- Opening Delimiter -

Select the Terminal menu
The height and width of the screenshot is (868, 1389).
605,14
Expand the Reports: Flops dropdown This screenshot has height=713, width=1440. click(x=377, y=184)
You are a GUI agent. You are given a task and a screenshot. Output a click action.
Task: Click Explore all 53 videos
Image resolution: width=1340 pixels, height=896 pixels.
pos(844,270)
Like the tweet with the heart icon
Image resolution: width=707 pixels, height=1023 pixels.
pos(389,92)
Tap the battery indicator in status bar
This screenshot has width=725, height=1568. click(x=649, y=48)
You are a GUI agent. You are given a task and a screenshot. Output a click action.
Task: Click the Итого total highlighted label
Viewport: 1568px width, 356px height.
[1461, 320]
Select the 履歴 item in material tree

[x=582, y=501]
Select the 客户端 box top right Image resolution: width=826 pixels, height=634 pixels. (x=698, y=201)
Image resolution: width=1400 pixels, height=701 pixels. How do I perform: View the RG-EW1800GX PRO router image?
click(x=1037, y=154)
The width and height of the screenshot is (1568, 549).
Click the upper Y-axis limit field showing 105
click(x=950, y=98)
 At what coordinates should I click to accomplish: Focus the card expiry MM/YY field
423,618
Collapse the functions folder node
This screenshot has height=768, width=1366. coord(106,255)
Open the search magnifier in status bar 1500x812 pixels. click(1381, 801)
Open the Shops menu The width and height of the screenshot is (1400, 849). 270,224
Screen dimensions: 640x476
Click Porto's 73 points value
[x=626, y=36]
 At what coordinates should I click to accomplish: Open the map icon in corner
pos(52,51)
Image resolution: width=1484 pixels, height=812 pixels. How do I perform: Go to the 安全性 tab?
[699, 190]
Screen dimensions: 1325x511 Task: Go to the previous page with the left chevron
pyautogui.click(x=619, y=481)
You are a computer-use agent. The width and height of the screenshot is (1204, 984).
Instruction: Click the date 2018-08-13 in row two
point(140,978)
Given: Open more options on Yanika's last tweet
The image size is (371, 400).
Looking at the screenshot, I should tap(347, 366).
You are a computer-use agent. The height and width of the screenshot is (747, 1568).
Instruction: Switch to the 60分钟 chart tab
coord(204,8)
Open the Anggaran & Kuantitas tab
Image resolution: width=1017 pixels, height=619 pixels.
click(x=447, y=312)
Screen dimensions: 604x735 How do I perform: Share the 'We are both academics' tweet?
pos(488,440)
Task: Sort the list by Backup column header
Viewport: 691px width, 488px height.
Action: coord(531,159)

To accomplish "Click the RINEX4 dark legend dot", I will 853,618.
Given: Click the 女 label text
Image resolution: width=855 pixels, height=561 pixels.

- Closing Delimiter -

What needs to be done:
Return every line holding the word "menu" from the records.

Task solution:
Select the Terminal menu
Open the Shops menu The width and height of the screenshot is (1400, 849). 270,224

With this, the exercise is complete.